Statistical analysis

Continuous variables with a normal distribution have been expressed as means±SD and discrete variables as percentages. Statistical comparisons of HbA1c, FPG, and PPG levels at 12 weeks and 24 weeks after switch were performed using paired t test. Intergroup differences in baseline characteristics were analyzed by Student t test for continuous variables or the chi-square test for gender. Multivariate logistic regression analysis was used to examine the independent factors for predicting the efficacy when switching from a sulfonylurea to sitagliptin. All statistical analyses were performed using PASW statistics version 18.0 (IBM Co., Armonk, NY, USA). A P<0.05 was considered significant.

RESULTS

Baseline characteristics

Sixty-one subjects (25 men and 36 women; mean age, 59.3±11.6 years) were switched from glimepiride to sitagliptin due to hypoglycemia and the treatment continued for at least 24 weeks during the study period. Before the switch to sitagliptin, the mean HbA1c value was 7.5%±1.3%, FPG was 134.1±36.0 mg/dL, and 2h-PPG was 218.0±67.5 mg/dL. The mean BMI was 24.7±3.1 kg/m2, and the mean diabetes duration was 8.9±8.6 years. The mean dose of glimepiride before the switch was 2.6±1.7 mg/day, and the mean dose of metformin was 995±476 mg/day (Table 1).
Table 1

Baseline Characteristcs of the Study Participants

Values are expressed as mean±SD or number (%).

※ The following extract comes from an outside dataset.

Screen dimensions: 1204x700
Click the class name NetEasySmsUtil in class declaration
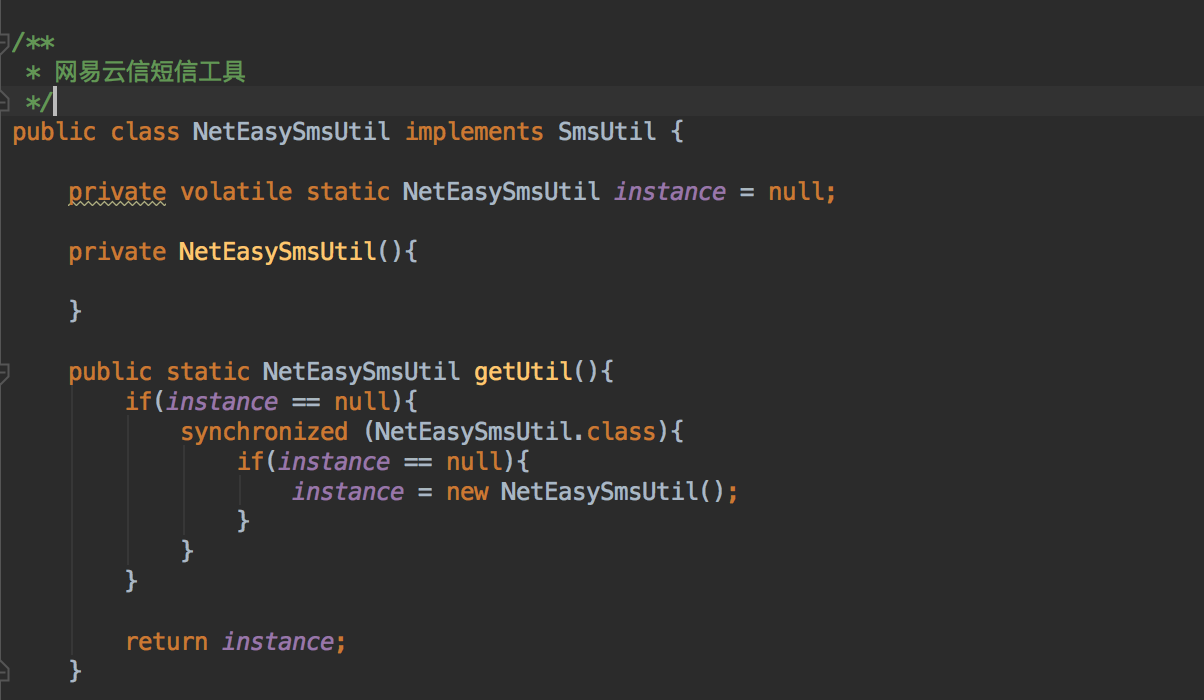291,132
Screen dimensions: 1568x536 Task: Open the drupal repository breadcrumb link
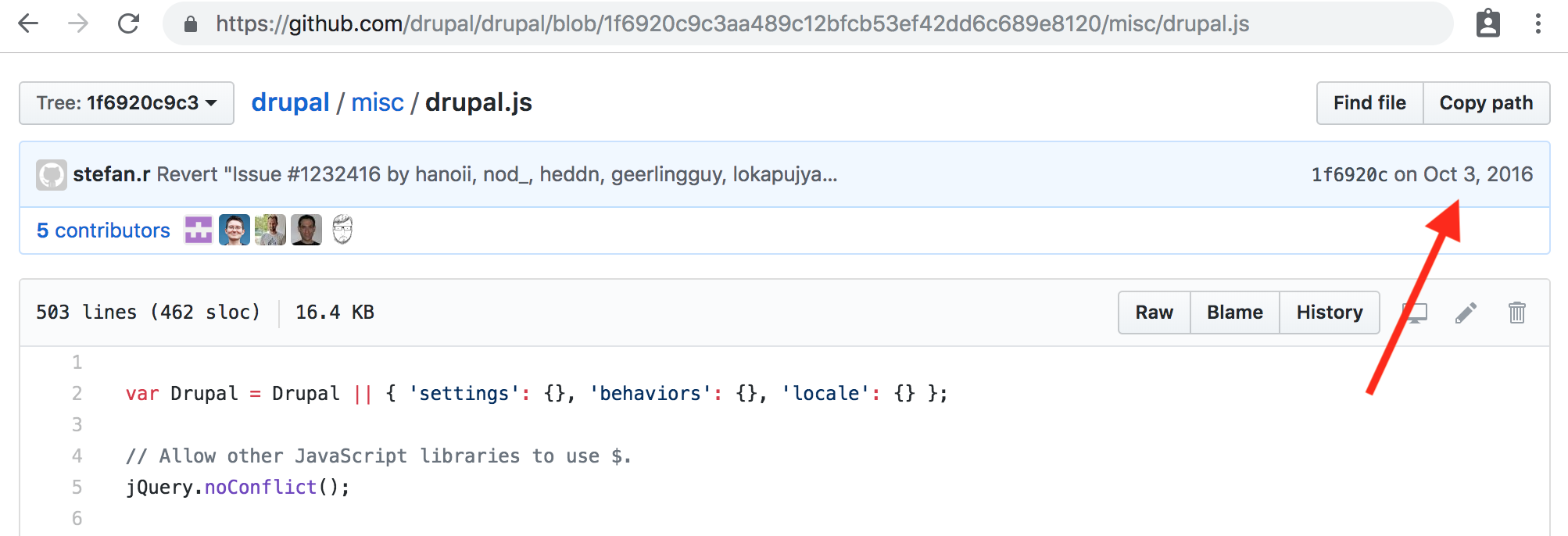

BMI, body mass index; HbA1c, glycated hemoglobin; HDL-C, high density lipoprotein cholesterol; LDL-C, low density lipoprotein cholesterol; HOMA-IR, homeostasis model assessment of insulin resistance; HOMA-β, homeostasis model assessment of β-cell function.

Efficacy and safety after the switch from a sulfonylurea to sitagliptin

The HbA1c level was 7.4%±1.4% at 12 weeks after the switch from glimepiride to sitagliptin and tended to decrease (7.3%±1.2%) after 24 weeks (P=0.8, P=0.241, respectively). FPG was also comparable before and after switching drugs (134.1±36.0 mg/dL at baseline, 137.2±37.8 mg/dL at 12 weeks after switching, 135.0±32.1 mg/dL at 24 weeks after switching). However, the switch from glimepiride to sitagliptin significantly reduced the 2h-PPG level by 21 mg/dL (218.0±67.5 to 197.1±69.9 mg/dL, P=0.045) at week 12 and by 26 mg/dL (218±67 to 192.3±67.4 mg/dL, P=0.018) at week 24 (Fig. 1). The proportion of patients who reached the target HbA1c level of <7% was 31.1% at baseline, which increased to 44.3% and 42.6% at 12 and 24 weeks, respectively. All but one patient stopped experiencing hypoglycemia after discontinuing the sulfonylurea.
Fig. 1

(A) Changes in glycated hemoglobin (HbA1c), (B) fasting plasma glucose (FPG), (C) 2-hour postprandial glucose (2h-PPG) values in all patients, (D) HbA1c in group 1 (HbA1c ≤7% at 12 weeks after switching), and (E) HbA1c in group 2 (HbA1c >7% at 12 weeks after switching) before and after switching from glimepiride to sitagliptin. Data are presented as the mean±SD. Paired t test. aP<0.05 vs. baseline.

Predictive clinical characteristics of sitagliptin after the switch from the sulfonylurea

We divided the patients into two groups based on their status of glucose control at 12 weeks after switching drugs to evaluate the clinical factors affecting efficacy after the switch (HbA1c ≤7% [adequate control group, group 1] vs. HbA1c >7% [inadequate control group, group 2]). In both groups, the HbA1c level did not increased with switching drugs. The HbA1c level was 6.8%±0.9% at baseline, 6.4%±0.4% at 12 weeks after switching, and 6.5%±0.5% at 24 weeks after switching in group 1 and 8.0%±1.4% at baseline, 8.2%±1.4% at 12 weeks after switching, and 8.0%±1.2% at 24 weeks after switching in group 2 (Fig. 1). The glycemic profiles and the baseline HbA1c, FPG, and 2h-PPG levels were better in group 1 than in group 2; however, other clinical parameters, including age, duration of diabetes, BMI, HOMA-IR, HOMA-β, and the doses of metformin and glimepiride, did not differ between the two groups (Table 2). A multivariate logistic regression analysis was performed to predict HbA1c levels of ≤7% at 12 weeks after the switch from glimepiride to sitagliptin to identify the best candidates for the switch (Table 3). Age, sex, BMI, duration of diabetes, doses of glimepiride and metformin, baseline HbA1c, HOMA-IR, and HOMA-β were used as independent variables. After adjusting for other factors, a low baseline HbA1c level and high HOMA-IR were predictors of efficacy after switching from glimepiride to sitagliptin.
Table 2

Comparison of Clinical and Laboratory Data according to Glycemic Control 12 Weeks after Switching Drugs

Values are expressed as mean±SD or number (%).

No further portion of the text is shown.